TMRL: Diffusion Timestep-Modulated Pretraining Enables Exploration for Efficient Policy Finetuning

Published 12 May 2026 in cs.RO, cs.AI, and cs.LG | (2605.12236v1)

Abstract: Fine-tuning pre-trained robot policies with reinforcement learning (RL) often inherits the bottlenecks introduced by pre-training with behavioral cloning (BC), which produces narrow action distributions that lack the coverage necessary for downstream exploration. We present a unified framework that enables the exploration necessary to enable efficient robot policy finetuning by bridging BC pre-training and RL fine-tuning. Our pre-training method, Context-Smoothed Pre-training (CSP), injects forward-diffusion noise into policy inputs, creating a continuum between precise imitation and broad action coverage. We then fine-tune pre-trained policies via Timestep-Modulated Reinforcement Learning (TMRL), which trains the agent to dynamically adjust this conditioning during fine-tuning by modulating the diffusion timestep, granting explicit control over exploration. Integrating seamlessly with arbitrary policy inputs, e.g., states, 3D point clouds, or image-based VLA policies, we show that TMRL improves RL fine-tuning sample efficiency. Notably, TMRL enables successful real-world fine-tuning on complex manipulation tasks in under one hour. Videos and code available at https://weirdlabuw.github.io/tmrl/.

Abstract PDF Upgrade to Chat

Authors (4)

Summary

The paper introduces a novel diffusion-based pretraining method that modulates context to balance exploration and exploitation in RL.
It demonstrates that dynamically controlling context noise during RL finetuning substantially improves sample efficiency and out-of-distribution performance.
Empirical evaluations on high-dimensional robotics and vision-language benchmarks validate TMRL’s stability, robust adaptation, and superior action coverage.
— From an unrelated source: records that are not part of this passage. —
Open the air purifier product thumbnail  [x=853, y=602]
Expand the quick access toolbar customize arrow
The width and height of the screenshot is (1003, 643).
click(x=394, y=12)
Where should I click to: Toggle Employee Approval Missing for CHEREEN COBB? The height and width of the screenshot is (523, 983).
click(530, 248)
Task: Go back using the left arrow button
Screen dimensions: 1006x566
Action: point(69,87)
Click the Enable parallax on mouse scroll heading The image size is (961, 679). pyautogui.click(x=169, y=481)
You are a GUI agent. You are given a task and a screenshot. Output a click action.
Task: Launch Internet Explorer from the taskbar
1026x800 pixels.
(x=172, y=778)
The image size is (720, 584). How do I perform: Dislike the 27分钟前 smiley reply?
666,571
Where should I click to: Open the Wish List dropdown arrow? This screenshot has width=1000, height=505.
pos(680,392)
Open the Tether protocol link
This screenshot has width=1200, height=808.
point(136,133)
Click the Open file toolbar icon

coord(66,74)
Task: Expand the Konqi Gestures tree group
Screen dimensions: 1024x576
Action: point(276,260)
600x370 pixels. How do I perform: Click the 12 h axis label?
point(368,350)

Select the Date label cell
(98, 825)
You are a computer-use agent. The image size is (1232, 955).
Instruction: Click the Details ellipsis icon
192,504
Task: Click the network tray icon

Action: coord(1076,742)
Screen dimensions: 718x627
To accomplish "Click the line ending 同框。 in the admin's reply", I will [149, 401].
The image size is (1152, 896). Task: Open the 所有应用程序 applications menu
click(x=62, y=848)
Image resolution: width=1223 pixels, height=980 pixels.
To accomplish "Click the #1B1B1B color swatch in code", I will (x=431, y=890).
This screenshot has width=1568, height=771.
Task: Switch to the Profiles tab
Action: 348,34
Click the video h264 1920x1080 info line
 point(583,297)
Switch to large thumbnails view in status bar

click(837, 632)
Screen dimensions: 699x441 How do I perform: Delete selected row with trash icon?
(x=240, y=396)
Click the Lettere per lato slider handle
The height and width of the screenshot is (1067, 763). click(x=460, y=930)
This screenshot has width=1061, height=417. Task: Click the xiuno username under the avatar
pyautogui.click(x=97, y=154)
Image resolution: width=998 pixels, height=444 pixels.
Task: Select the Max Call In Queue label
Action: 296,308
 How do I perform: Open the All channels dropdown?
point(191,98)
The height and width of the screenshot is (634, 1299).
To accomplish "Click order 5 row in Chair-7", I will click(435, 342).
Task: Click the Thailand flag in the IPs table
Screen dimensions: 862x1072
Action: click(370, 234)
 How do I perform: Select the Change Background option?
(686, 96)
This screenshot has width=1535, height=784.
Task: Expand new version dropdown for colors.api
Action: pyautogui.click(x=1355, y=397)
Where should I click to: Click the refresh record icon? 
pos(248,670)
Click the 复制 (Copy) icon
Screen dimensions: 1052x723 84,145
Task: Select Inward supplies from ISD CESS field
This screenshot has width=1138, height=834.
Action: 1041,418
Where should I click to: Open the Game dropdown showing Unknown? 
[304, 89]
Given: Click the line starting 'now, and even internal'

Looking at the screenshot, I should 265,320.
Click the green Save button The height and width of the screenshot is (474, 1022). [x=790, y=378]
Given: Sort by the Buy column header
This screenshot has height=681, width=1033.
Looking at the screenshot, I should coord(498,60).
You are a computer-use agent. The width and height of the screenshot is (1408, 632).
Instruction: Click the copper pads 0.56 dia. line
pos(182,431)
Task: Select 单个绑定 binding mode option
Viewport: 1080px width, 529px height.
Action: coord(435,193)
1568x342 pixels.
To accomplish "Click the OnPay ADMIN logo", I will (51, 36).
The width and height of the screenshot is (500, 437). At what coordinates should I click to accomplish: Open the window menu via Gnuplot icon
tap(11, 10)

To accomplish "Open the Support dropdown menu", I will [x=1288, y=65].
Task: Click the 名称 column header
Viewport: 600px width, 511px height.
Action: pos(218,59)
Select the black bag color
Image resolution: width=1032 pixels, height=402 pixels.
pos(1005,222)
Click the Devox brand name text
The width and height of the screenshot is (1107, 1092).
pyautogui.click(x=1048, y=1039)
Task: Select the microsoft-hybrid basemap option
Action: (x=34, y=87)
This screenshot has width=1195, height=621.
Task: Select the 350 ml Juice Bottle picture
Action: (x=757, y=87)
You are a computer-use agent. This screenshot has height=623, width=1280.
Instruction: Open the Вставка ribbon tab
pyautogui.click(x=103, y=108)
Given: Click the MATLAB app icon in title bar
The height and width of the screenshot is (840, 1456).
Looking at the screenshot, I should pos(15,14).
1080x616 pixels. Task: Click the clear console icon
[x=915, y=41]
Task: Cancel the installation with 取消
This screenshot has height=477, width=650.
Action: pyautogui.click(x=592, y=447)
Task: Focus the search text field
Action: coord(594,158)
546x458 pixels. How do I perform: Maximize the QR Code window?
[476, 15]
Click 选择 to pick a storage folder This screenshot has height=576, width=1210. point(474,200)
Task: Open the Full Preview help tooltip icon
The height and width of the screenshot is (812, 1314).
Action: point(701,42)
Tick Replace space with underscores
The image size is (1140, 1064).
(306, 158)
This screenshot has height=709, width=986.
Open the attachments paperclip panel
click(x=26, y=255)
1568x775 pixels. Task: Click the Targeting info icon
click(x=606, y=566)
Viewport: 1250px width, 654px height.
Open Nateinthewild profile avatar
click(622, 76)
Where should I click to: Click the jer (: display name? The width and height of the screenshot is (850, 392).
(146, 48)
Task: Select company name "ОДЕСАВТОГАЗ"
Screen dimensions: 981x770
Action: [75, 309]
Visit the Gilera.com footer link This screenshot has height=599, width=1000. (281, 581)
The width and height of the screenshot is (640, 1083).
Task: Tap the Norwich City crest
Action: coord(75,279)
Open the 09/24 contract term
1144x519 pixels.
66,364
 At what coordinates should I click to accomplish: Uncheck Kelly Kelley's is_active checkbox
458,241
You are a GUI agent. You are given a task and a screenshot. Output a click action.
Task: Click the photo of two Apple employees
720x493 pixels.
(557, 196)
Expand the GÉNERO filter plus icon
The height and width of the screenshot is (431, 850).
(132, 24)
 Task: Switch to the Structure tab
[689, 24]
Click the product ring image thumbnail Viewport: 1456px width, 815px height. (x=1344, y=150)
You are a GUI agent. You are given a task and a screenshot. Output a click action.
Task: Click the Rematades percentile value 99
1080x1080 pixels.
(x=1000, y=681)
Diffusion Timestep-Modulated Pretraining for Enhanced Policy Finetuning in RL

Introduction and Motivation

The paper "TMRL: Diffusion Timestep-Modulated Pretraining Enables Exploration for Efficient Policy Finetuning" (2605.12236) addresses a persistent challenge in robotics: the sample inefficiency of RL policy finetuning when initialized from behavior-cloned (BC) policies. Standard BC, while effective within the support of demonstration data, leads to highly conditional action distributions $p(a | c)$ with limited generalization and insufficient exploratory coverage in out-of-distribution (OOD) contexts. This impedes RL signal propagation and hampers online adaptation, as suboptimal actions or task variations never see effective exploration.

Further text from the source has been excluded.